VIEWER Platform Components.
Participants will be trained to use the VIEWER devices and app by a member of the research team via video conferencing call with an in-clinic option available if needed. On the provider side, assigned nurses at each site will be trained as “superusers” of the provider portal. These users will check the VIEWER platform daily and respond as needed (Monday to Friday) for flags and patient messages and will respond or communicate as needed to the health care team as per local clinic standard operating procedures. Trends in measurements will be reviewed weekly with the most responsible physician. During routine clinic visits, trends in all objective and subjective measures will be made available to inform clinical decision-making. Consistent with our pragmatic design, we will not be prescriptive in how monitoring data are interpreted; rather, we ask that care teams regularly review this enriched data stream and incorporate that information in the context of their own protocols and clinical judgment.

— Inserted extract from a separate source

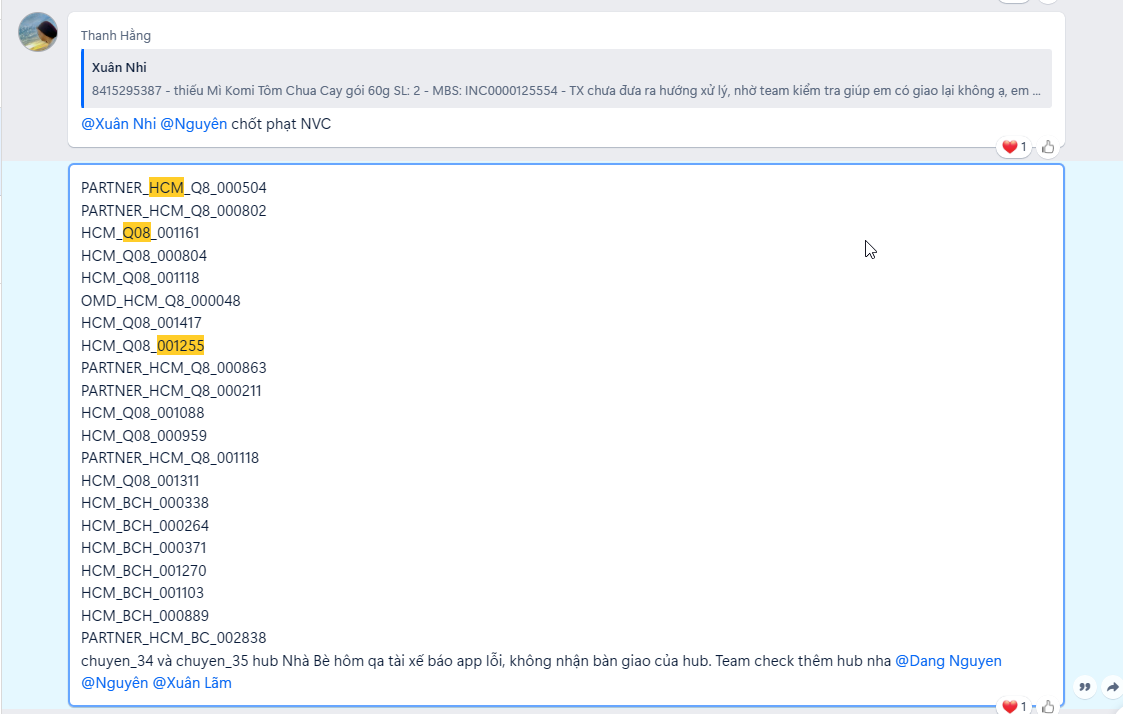Viewport: 1123px width, 714px height.
Task: Click the OMD_HCM_Q8_000048 line
Action: (160, 301)
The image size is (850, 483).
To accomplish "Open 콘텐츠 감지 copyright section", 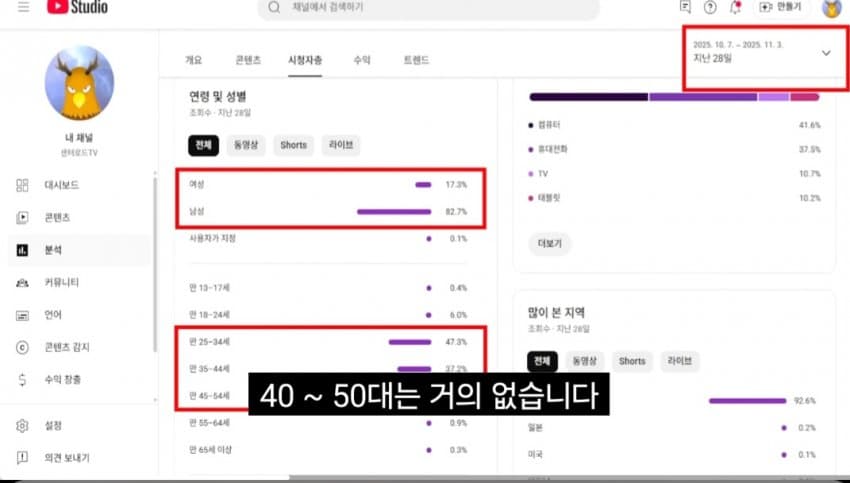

In addition to using the VIEWER virtual care platform, patients in the intervention group will continue to see their multidisciplinary CKD care teams as per local standard of care, either virtually or in-person.
Control Group
Patients randomized to the control group will see their multidisciplinary CKD care teams as per usual care, either virtually or in-person.
Non-Study Treatments
Responsibility for the management of participating patients rests with their own clinicians, who are free to initiate, alter, or cease any treatment as clinically appropriate. Specifically, management of hypertension, volume status, acidosis, potassium, anemia, bone mineral metabolism, cardiovascular risk reduction, infection, dialysis modality planning and initiation, kidney transplant referral, and advanced care planning will be left to the discretion of the patients’ clinical care team.
Follow-up Visits
Patient-Reported Outcome Measures (using KDQOL-SF) and Experience Measures (PREM) will be measured at baseline, 3, 6, 9, and 12 months (or at baseline and subsequently every 3 months until the initiation of the dialysis). The validated tools used will be the UK Kidney PREM (adapted to CKD), which measures several patient experience domains relevant to CKD, and the KDQOL-SF, which measures health-related quality of life. Each of these surveys takes about 15 to 20 minutes to complete.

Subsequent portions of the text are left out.